WORK INSTRUCTIONS> Your answer must be the full listing, reproduced word for word.

SUPPLIED RECORDS>
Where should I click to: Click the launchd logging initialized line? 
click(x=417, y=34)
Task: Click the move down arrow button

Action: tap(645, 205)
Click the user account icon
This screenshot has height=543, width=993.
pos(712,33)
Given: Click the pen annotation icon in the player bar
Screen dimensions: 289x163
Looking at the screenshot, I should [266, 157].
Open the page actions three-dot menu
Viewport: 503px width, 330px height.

OUTPUT OF THE TASK>
Where should I click to: Click the launchd logging initialized line? 
click(x=417, y=34)
Task: Click the move down arrow button

Action: tap(645, 205)
Click the user account icon
This screenshot has height=543, width=993.
pos(712,33)
Given: Click the pen annotation icon in the player bar
Screen dimensions: 289x163
Looking at the screenshot, I should [266, 157].
Open the page actions three-dot menu
Viewport: 503px width, 330px height.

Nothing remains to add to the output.